RECORDS SHOWN START
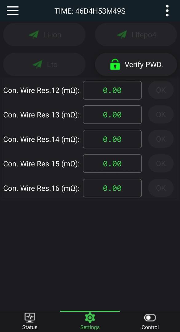Edit Con. Wire Res.13 value field

click(x=112, y=115)
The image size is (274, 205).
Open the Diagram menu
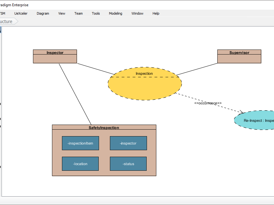[x=43, y=13]
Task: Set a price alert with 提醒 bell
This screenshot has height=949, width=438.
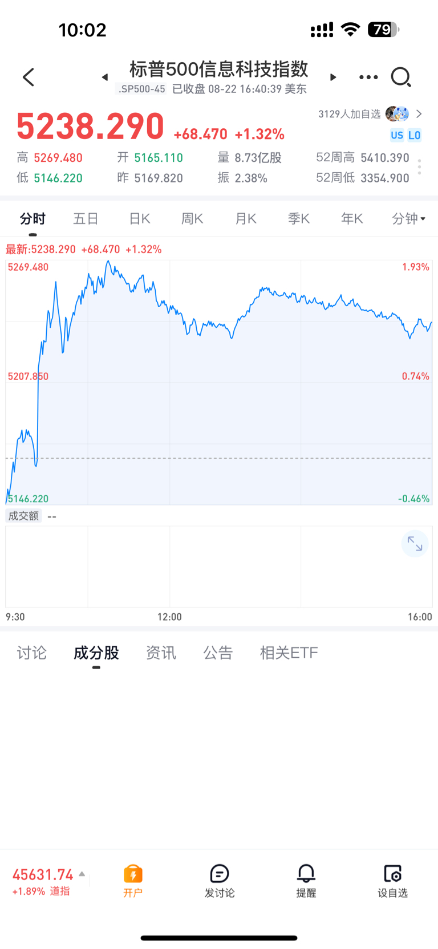Action: (306, 881)
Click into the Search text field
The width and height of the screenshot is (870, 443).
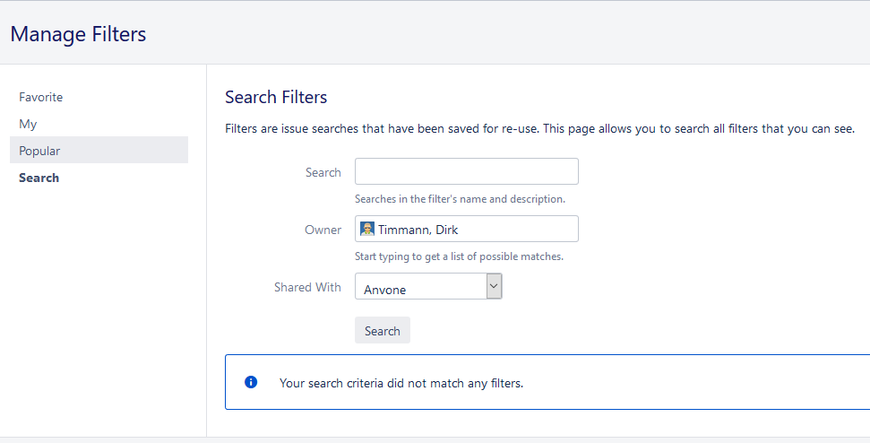pyautogui.click(x=466, y=171)
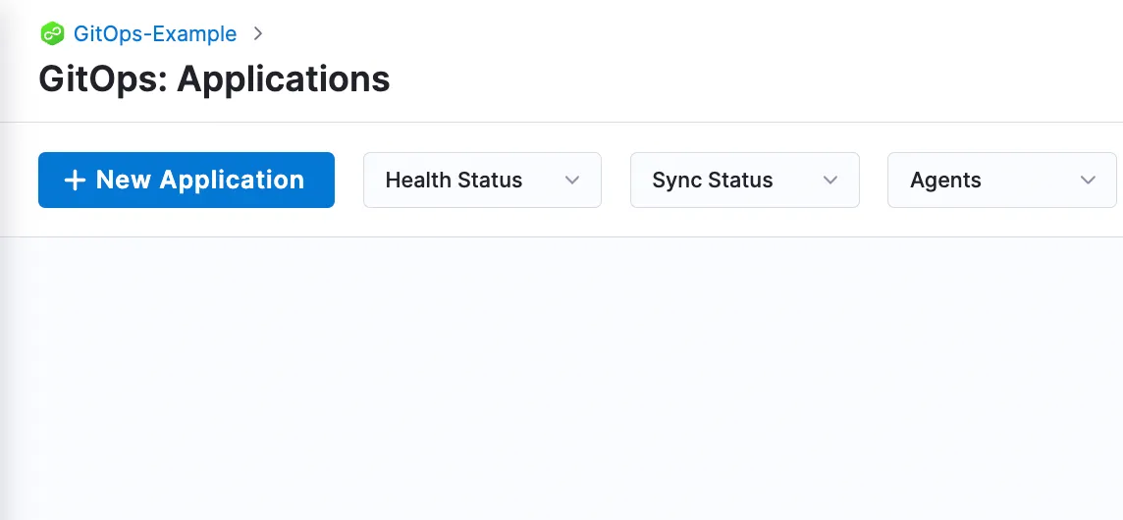Select the "Health Status" label text
Image resolution: width=1123 pixels, height=520 pixels.
click(x=455, y=180)
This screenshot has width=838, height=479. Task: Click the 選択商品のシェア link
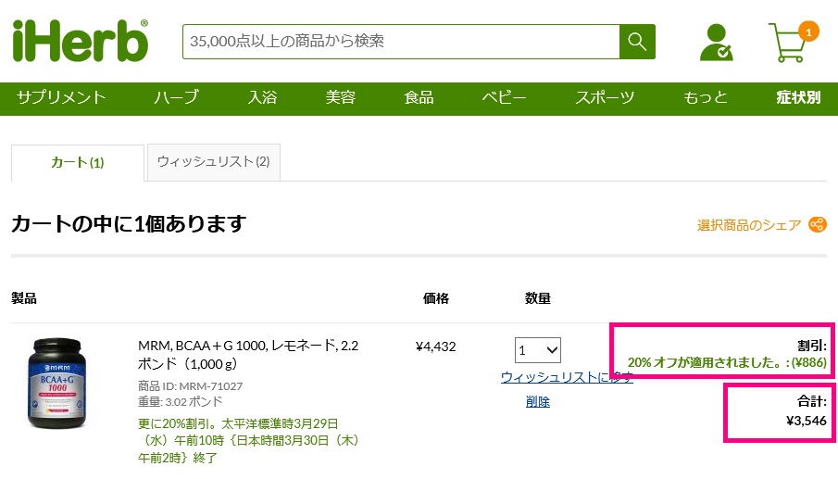[x=749, y=225]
RECORDS SHOWN END
● HOW TO COMPLETE THIS TASK
The copy must begin at the line containing "This screenshot has width=838, height=479." and end at the last line of the data above, with every line retyped exactly and no pictures included.

● RESPONSE
This screenshot has width=838, height=479. Task: Click the 選択商品のシェア link
[x=749, y=225]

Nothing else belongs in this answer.